** WHAT YOU WILL DO **
Find every line in the records that contains the word "create" and copy each one in full. Treat uppercase and lowercase letters as different.
>>
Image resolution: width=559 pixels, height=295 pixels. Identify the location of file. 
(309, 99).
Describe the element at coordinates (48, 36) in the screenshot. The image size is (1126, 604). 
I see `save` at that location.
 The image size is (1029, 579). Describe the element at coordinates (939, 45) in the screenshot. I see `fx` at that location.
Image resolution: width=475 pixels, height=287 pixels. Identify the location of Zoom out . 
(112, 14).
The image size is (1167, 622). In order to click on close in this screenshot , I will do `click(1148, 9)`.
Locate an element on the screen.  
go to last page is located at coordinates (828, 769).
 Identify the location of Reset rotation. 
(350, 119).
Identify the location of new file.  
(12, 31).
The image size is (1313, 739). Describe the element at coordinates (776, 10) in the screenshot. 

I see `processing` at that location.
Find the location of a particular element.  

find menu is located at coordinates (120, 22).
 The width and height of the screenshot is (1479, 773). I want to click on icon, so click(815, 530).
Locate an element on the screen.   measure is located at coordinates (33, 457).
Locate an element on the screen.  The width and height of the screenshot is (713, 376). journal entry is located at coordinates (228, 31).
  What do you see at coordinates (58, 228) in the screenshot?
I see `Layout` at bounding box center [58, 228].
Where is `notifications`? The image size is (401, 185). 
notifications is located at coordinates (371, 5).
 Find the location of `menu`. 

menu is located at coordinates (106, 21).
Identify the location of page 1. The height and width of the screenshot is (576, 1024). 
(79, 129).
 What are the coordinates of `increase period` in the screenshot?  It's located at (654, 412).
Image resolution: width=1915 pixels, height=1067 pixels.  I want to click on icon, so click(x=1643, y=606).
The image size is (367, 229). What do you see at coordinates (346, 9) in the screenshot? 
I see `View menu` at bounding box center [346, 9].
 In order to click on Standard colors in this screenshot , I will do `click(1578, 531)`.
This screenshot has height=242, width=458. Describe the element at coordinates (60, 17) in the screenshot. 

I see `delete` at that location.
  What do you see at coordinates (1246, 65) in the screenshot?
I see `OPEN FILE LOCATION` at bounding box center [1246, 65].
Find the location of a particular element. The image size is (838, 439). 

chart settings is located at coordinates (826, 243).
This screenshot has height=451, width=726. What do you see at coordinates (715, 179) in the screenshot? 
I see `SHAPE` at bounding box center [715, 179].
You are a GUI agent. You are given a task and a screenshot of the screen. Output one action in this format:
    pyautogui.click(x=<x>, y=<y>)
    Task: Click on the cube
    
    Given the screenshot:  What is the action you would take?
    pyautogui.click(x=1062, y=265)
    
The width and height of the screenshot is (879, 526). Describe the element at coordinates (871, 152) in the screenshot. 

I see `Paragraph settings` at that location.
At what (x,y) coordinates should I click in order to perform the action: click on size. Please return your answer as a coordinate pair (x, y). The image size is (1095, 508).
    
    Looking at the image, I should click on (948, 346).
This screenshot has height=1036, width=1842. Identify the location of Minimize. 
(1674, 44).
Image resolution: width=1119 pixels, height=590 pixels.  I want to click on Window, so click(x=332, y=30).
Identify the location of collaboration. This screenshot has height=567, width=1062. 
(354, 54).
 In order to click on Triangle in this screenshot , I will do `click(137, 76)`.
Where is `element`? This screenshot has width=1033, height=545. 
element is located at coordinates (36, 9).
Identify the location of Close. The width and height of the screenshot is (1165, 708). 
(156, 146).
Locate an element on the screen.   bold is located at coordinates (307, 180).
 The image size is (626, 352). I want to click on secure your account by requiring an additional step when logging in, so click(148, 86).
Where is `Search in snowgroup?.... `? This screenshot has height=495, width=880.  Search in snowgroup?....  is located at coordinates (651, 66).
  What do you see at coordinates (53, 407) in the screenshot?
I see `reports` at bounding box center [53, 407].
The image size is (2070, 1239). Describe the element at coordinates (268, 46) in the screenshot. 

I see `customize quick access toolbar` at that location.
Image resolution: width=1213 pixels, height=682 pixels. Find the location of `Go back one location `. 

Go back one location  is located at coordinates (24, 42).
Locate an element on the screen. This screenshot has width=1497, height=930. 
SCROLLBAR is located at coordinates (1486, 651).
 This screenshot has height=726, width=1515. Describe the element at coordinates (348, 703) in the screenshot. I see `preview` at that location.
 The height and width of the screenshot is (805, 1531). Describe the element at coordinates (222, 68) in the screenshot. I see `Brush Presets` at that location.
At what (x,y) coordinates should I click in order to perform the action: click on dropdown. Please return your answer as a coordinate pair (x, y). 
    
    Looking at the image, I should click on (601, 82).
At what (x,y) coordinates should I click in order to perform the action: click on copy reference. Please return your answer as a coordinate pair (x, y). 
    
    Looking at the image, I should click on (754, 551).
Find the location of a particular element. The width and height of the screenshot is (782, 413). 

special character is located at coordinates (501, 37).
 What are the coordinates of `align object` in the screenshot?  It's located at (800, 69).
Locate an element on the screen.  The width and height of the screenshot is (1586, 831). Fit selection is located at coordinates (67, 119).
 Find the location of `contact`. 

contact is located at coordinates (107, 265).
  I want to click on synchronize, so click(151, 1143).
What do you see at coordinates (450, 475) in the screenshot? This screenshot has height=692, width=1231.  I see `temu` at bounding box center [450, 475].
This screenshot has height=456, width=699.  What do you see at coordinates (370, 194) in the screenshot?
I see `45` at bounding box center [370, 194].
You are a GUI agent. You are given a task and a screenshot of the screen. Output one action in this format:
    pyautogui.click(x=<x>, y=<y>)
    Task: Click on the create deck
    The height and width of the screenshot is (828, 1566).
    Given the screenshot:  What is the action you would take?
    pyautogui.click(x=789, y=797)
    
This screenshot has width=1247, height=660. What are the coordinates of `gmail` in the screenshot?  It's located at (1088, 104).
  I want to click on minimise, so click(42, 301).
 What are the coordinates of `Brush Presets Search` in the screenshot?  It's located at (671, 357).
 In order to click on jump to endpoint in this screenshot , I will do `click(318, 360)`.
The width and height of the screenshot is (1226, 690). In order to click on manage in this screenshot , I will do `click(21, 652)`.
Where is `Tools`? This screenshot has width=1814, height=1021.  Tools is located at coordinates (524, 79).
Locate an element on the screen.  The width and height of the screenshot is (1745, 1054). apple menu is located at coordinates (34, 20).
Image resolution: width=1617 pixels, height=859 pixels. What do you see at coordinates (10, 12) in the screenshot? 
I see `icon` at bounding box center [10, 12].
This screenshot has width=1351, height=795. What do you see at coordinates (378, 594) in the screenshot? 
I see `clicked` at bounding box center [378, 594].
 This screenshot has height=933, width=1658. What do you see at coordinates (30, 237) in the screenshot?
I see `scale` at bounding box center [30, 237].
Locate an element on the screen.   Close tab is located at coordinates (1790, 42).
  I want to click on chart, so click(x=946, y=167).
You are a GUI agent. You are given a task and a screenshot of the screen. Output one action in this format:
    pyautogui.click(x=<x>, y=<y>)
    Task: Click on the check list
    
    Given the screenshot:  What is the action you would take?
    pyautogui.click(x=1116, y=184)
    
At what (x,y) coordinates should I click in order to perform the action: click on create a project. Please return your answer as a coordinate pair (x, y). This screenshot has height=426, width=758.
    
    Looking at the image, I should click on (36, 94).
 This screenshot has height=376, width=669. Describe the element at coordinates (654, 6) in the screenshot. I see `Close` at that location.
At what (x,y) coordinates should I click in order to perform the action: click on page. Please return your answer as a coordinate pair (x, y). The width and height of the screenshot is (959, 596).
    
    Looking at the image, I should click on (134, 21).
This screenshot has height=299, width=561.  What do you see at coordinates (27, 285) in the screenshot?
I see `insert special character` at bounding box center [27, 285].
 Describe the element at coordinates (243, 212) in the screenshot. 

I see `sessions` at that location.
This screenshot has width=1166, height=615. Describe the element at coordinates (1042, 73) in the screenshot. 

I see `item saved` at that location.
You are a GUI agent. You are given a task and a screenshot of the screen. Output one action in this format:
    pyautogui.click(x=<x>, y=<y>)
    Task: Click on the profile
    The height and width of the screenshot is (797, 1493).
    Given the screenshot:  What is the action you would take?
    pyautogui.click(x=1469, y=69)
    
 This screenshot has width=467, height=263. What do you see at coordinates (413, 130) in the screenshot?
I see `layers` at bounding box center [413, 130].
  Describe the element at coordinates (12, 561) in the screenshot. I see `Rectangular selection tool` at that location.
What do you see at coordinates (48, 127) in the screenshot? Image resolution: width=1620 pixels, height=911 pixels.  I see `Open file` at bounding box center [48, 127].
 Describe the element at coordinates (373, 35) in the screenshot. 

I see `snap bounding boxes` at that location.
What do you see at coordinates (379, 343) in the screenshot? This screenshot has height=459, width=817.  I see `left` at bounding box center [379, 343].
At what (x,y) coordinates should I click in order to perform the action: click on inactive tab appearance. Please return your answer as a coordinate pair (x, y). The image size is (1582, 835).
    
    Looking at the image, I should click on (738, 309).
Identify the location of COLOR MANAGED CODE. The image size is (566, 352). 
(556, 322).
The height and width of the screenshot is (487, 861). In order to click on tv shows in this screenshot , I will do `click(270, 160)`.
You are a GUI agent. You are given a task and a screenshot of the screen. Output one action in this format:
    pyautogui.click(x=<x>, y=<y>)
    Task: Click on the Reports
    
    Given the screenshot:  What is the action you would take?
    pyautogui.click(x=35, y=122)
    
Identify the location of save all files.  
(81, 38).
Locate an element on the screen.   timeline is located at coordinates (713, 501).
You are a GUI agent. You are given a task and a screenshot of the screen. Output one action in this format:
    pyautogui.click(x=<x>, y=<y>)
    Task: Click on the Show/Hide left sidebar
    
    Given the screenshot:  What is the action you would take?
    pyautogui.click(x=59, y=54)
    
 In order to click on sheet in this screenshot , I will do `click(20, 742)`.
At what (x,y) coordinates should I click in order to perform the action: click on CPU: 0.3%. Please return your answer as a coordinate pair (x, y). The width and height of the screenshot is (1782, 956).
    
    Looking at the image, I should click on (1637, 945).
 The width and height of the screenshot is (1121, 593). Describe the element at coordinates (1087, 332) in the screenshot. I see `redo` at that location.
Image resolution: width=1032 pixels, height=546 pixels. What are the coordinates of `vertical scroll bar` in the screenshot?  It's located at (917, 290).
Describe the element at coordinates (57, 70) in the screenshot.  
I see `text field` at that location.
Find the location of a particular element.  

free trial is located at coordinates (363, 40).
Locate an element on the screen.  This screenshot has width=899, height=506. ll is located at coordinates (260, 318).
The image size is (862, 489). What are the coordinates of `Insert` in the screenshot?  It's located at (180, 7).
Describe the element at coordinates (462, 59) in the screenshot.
<<
** EXERCISE RESPONSE **
    Task: Click on the create deck
At what (x,y) coordinates should I click in order to perform the action: click on create a project. Please return your answer as a coordinate pair (x, y). This screenshot has height=426, width=758.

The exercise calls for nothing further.